The latest album from Ted Nugent is The Music Made Me Do It. Coming out on November 9th via Round Hill Records, the album features Greg Smith (Billy Joel, Alice Cooper, Ritchie Blackmore’s Rainbow) on bass, Jason Hartless (Joe Lynn Turner, Mitch Ryder) on drums, and Nugent himself on lead guitar and vocals. Accompanying the CD version of the album is a bonus DVD, Live At Freedom Hill, as recording at Michigan's Freedom Hill Amphitheatre. The collection's first single is its title track, which Nugent has claimed to be his "battlecry for more than 60 years to pursue this incredible soundtrack to my happiness, craving for creative adventure, the ultimate guitar tone and overall quality of life!”
During my chat with the man who many warmly call “Uncle Ted,” I threw in a question about his history with sports. Famously Nugent is a skilled hunter, and he has been known to jump off of amplifiers and shoot a bow-and-arrow as part of his live performances. Yet what he thinks about professional sports, past or present, isn’t such common knowledge. The answer I received from the Motor City Madman was, of course, epic.
30 minutes from my chat with Ted Nugent will appear later this year on an upcoming episode of the Paltrocast With Darren Paltrowitz, a podcast produced in partnership with PureGrainAudio. In the meantime, more on Nugent – including tour dates and information about The Music Made Me Do It – can be found online at www.tednugent.com.
Aside from hunting, were you yourself ever a competitive athlete? Or especially a fan of the Detroit sports teams?
Ted Nugent: That’s a great question. I was asked that on public television last week and I’ve got to tell you that I admire and revere that athleticism. The warrior, the man in the arena, and boy there are some super-humans out there. My sons and daughters can tell you their names, but I can’t.
LeBron James comes to mind, Michael Jordan comes to mind, my great friend and blood-brother Kirk Gibson comes to mind, but you know what? I have never been a spectator. (laughs) I went to one baseball game in my life. It was Bridge Stadium in Detroit, 1958. I think Al Kaline and Stormin’ Norman [Cash] were playing… Athletic heroes back then, but [I was] bored to death.
Governor [Rick] Perry invited me and [wife] Shemane [Nugent] to the Super Bowl, the night that Janet Jackson had a wardrobe malfunction. We left before that happened – THANK GOD. We were just bored to death. I’ll go on record, I just don’t understand violence and the concussions and the damage and the mental health conditions that are the result of such violent sports like that.
I’ve watched the Pistons when they win everything, and the Red Wings when they win everything, and I’ve been to Lions games where they didn’t win. (laughs) I don’t think I’ve ever seen them win.
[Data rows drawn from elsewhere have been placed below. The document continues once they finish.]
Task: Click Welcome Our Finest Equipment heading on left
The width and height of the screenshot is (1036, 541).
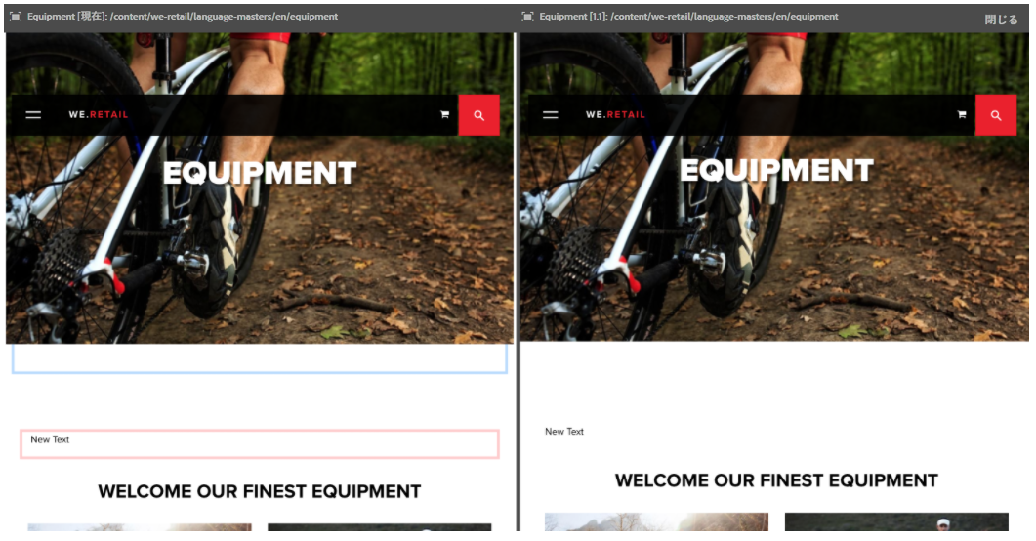Action: point(259,491)
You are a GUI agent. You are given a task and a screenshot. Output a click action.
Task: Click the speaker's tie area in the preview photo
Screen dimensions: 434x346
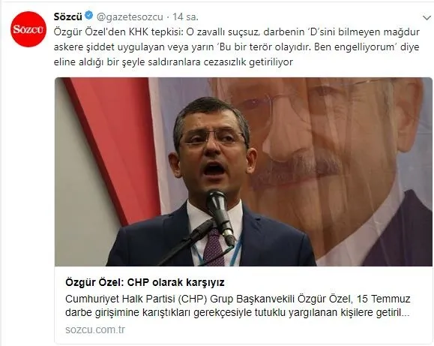[214, 247]
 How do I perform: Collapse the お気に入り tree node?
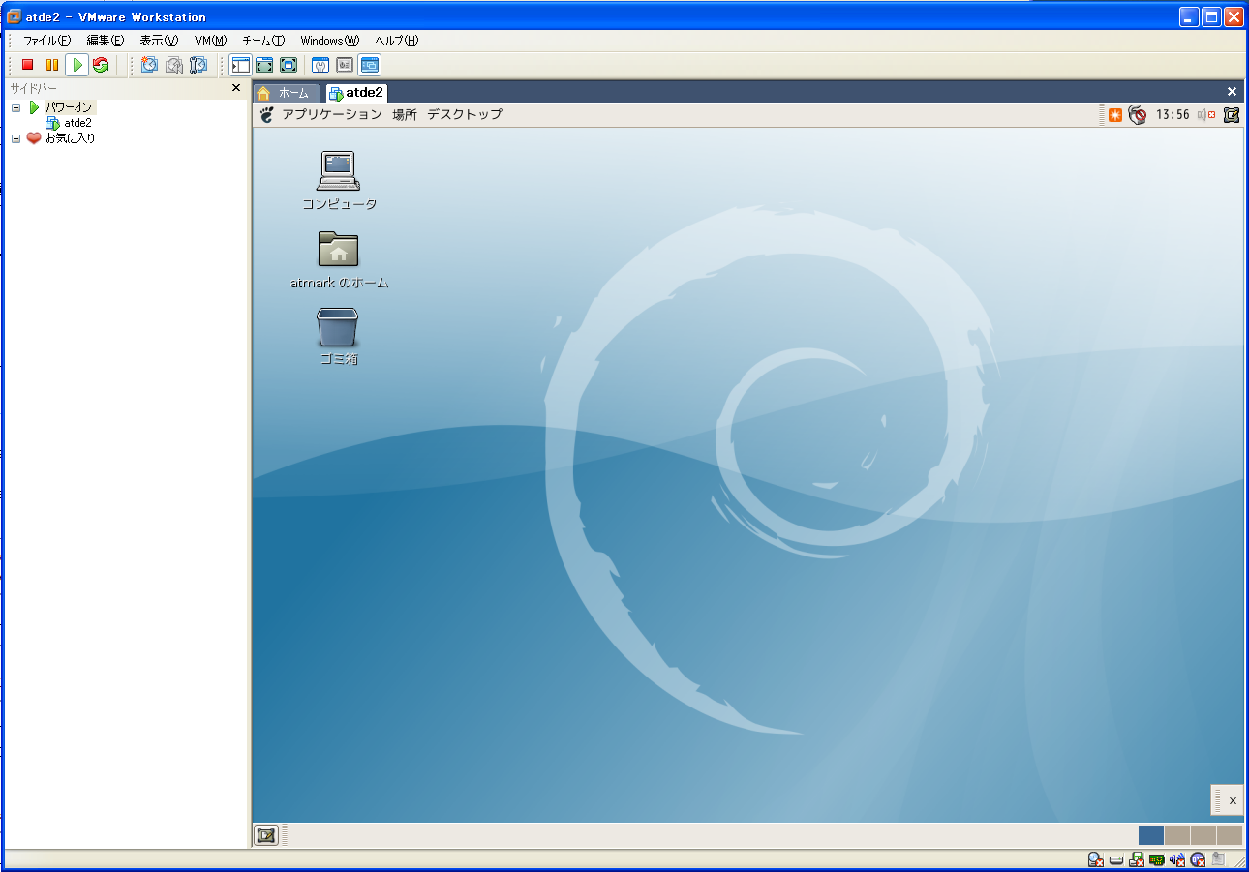pyautogui.click(x=15, y=138)
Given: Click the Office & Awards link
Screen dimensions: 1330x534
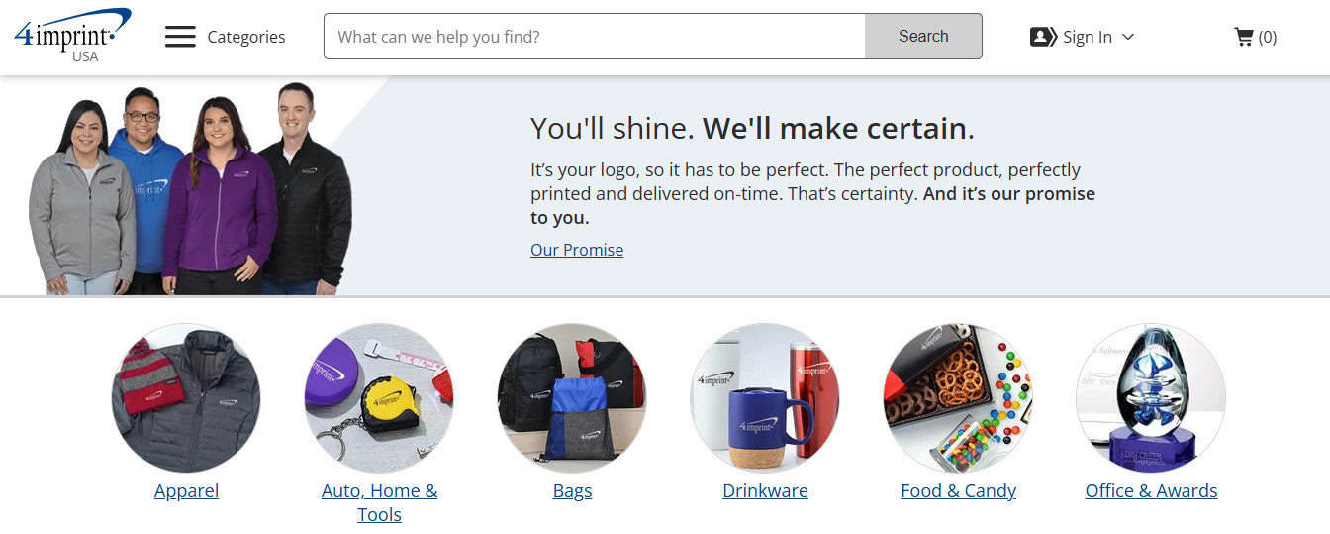Looking at the screenshot, I should tap(1151, 491).
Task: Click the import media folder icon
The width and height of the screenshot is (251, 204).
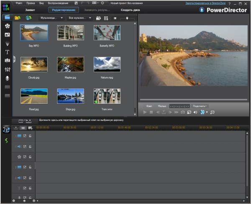Action: 18,18
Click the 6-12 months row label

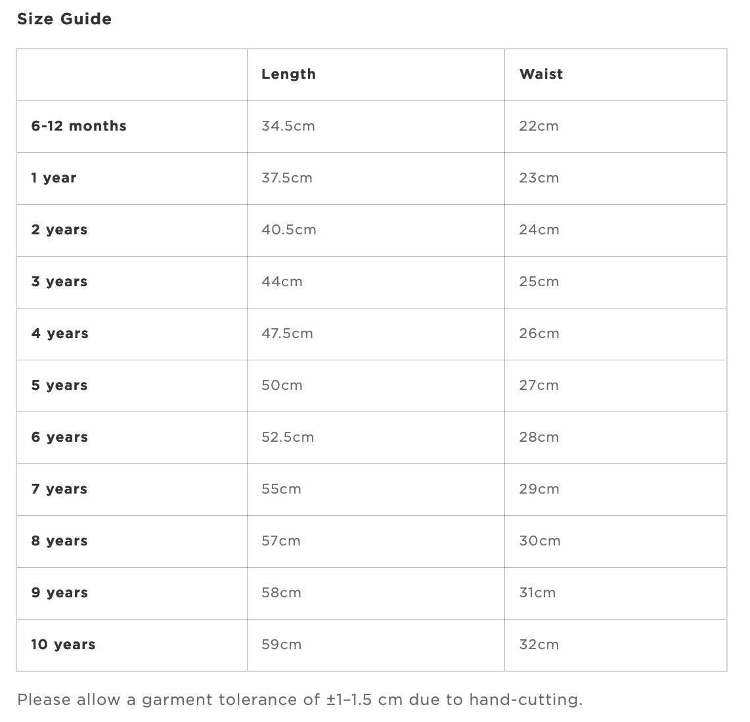click(79, 126)
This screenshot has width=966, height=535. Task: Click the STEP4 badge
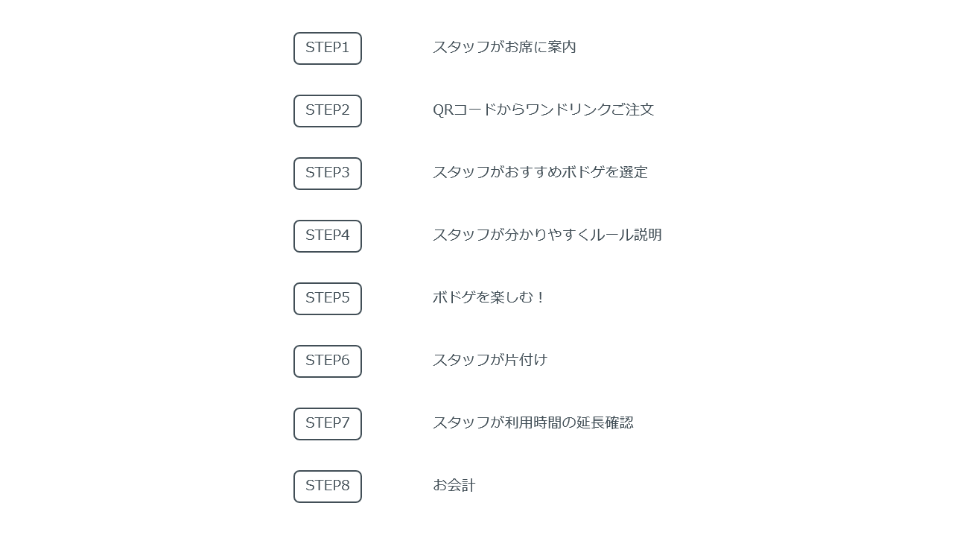328,236
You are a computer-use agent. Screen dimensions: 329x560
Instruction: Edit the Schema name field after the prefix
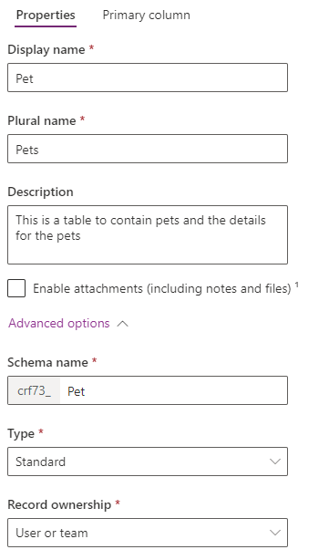point(174,390)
But my sons and daughters are such huge fans of those sports, that I indulge them. Especially when our Detroit teams are winning everything, and I’m very fortunate to be in the owners’ suite and get the bird’s eye view of these phenomenal athletes and introduce them to my children. I appreciate that. But I can’t wait to get the hell out of there and be back in the woods. (laughs)
I was a killer baseball player when I was 10, 11, 12. I’d run and jump and catch and throw. I was really good on the basketball court the dozen times I went on it. I was a pretty good hockey guy when the Rouge River froze in January back in Detroit for a half-dozen games.
But I was intrigued about getting close to wildlife and understanding my natural role in nature. It was so consuming to me, the mystical flight of the arrow becoming one with the path of your life, and the marksmanship discipline being trained by the snipers in the U.S. Marine Corps, Special Ops and all these Green Berets and Army Rangers, my god, how lucky am I?
Now I did off-race professionally, off-road racing, with [Rufus] Parnelli Jones and Mickey Thompson for about 12 years back in the 70s. I won some races, and I crashed a bunch. (laughs) But I really learned the athleticism that is ultimately demanded of one in the off-road racing torture test. And that was exciting. But I had such a team that I didn’t have to apply extended days and weeks and months of the year to do it. I could just show up and drive because I had a natural ability. I think it was because of the rush hour traffic training in Detroit, which I always won by the way. (laughs)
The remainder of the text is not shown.